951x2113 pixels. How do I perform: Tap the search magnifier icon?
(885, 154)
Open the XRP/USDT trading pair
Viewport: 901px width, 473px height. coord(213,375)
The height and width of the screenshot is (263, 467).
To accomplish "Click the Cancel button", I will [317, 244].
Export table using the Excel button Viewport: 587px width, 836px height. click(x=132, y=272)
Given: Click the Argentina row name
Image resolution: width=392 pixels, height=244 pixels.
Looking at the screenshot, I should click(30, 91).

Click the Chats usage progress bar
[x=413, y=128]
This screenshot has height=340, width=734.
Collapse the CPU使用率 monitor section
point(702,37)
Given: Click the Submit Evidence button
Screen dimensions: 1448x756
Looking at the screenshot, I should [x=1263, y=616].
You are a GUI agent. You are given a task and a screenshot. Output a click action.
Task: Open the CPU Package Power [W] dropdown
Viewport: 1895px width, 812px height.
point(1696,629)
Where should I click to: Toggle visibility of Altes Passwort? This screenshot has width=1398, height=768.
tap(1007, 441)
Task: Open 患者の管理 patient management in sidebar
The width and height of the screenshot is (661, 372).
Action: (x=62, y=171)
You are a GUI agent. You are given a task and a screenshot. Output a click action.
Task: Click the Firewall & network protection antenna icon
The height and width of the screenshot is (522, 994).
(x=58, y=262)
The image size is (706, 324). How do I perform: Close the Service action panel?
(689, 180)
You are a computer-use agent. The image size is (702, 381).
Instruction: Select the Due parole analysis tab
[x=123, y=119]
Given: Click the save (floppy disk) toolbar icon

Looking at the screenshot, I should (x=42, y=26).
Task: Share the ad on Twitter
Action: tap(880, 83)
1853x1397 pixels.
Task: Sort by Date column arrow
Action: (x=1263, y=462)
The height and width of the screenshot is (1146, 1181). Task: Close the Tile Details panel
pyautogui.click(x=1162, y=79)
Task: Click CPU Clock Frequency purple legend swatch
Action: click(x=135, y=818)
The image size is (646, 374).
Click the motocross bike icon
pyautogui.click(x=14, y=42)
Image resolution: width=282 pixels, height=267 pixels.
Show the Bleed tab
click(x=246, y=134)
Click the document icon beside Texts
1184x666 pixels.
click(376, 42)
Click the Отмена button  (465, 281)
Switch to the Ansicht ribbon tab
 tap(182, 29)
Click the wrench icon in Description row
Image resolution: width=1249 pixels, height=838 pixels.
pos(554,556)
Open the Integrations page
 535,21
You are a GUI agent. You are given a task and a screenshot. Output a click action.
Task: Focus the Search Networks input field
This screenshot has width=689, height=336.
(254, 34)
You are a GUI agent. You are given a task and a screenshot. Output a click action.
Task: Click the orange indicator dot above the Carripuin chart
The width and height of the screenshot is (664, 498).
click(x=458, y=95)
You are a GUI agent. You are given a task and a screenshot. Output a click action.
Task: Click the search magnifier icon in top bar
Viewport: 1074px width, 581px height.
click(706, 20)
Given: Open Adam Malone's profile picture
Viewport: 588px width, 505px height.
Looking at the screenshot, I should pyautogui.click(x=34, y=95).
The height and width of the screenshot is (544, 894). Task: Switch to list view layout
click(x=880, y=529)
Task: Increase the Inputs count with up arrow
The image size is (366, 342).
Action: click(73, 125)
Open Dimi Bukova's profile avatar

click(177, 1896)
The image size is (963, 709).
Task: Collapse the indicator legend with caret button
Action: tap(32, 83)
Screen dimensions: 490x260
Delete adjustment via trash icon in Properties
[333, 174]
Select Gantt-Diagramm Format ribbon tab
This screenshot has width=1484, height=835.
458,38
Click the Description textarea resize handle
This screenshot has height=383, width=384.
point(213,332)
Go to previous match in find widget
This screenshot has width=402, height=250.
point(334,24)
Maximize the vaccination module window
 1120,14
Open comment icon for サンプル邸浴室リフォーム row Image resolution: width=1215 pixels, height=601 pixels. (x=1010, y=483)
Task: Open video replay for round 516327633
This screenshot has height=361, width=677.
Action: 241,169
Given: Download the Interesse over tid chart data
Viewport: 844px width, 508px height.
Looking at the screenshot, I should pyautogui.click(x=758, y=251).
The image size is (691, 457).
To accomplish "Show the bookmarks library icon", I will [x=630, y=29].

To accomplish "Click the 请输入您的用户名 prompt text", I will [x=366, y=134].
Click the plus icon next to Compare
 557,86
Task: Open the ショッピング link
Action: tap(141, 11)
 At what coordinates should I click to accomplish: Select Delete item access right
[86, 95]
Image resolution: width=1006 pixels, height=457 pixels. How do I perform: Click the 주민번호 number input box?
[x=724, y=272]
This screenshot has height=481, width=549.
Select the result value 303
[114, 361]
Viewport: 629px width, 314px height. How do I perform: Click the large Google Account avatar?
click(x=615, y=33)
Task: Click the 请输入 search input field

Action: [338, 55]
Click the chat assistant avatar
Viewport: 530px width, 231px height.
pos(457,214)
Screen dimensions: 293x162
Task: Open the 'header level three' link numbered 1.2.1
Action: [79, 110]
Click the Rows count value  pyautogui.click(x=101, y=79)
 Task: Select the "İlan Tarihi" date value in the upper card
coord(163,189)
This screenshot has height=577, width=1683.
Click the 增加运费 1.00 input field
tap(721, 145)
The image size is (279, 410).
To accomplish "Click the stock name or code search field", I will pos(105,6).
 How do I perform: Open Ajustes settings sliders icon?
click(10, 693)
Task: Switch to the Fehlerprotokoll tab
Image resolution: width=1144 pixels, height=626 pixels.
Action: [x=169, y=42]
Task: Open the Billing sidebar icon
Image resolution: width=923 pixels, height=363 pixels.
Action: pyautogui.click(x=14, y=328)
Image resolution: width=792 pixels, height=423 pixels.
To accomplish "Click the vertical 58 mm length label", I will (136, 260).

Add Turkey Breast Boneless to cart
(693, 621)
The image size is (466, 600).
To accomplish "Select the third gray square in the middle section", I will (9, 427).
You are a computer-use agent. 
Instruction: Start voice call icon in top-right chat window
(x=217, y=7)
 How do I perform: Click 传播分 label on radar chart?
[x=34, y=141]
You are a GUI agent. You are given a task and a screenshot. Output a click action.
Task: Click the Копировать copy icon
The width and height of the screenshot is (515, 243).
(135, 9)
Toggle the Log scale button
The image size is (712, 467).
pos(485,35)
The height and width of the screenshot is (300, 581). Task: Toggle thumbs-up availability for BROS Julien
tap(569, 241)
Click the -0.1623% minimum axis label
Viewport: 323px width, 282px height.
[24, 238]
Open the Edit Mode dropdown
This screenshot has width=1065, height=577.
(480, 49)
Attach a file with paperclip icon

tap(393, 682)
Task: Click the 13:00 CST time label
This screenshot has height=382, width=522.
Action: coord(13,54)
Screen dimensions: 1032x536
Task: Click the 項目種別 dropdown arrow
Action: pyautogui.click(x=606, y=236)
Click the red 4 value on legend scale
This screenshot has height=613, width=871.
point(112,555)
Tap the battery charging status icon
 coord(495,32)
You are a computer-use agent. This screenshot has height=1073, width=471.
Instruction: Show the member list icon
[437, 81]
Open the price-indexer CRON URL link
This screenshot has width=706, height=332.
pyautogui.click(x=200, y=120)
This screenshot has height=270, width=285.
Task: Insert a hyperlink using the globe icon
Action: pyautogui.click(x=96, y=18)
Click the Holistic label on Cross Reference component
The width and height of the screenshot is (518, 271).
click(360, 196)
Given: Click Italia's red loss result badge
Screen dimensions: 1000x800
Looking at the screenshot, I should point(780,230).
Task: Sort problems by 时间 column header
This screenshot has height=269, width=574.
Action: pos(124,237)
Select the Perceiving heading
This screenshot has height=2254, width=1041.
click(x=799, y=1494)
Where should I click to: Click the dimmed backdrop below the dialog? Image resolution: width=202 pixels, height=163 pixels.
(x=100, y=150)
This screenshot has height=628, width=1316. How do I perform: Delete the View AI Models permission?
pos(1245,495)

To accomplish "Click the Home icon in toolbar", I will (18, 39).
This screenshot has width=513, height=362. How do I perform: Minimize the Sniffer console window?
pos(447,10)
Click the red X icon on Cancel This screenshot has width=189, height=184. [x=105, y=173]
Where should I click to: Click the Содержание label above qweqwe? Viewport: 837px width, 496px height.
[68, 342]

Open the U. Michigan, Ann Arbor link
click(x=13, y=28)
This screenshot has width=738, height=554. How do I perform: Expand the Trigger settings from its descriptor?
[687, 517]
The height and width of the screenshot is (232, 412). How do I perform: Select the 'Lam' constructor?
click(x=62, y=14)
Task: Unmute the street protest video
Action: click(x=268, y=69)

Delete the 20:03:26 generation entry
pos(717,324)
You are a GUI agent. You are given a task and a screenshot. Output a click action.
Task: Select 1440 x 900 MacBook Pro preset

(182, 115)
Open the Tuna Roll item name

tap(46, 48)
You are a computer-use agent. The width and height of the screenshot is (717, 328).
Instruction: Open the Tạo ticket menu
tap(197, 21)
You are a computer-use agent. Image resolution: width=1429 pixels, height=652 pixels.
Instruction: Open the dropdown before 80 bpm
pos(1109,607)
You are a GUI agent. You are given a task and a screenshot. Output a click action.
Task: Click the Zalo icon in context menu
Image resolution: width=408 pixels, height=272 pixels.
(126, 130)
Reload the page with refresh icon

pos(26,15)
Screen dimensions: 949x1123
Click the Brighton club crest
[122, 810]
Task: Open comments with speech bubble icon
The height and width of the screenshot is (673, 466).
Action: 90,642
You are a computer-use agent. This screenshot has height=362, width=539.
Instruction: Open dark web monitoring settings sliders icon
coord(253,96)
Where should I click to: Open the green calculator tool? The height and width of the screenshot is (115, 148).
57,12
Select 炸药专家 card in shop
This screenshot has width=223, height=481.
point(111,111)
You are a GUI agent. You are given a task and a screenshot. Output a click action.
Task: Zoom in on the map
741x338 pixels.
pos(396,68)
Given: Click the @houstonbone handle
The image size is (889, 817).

TRY IT
Please give back exactly the lines of this listing beginning at the line with "This screenshot has width=689, height=336." and ending with the line with "Task: Increase the Inputs count with up arrow", both included, and nothing else.

RESULT BELOW
This screenshot has width=689, height=336.
(254, 34)
You are a GUI agent. You are given a task and a screenshot. Output a click action.
Task: Click the orange indicator dot above the Carripuin chart
The width and height of the screenshot is (664, 498).
click(x=458, y=95)
You are a GUI agent. You are given a task and a screenshot. Output a click action.
Task: Click the search magnifier icon in top bar
Viewport: 1074px width, 581px height.
click(706, 20)
Given: Open Adam Malone's profile picture
Viewport: 588px width, 505px height.
Looking at the screenshot, I should pyautogui.click(x=34, y=95).
The height and width of the screenshot is (544, 894). Task: Switch to list view layout
click(x=880, y=529)
Task: Increase the Inputs count with up arrow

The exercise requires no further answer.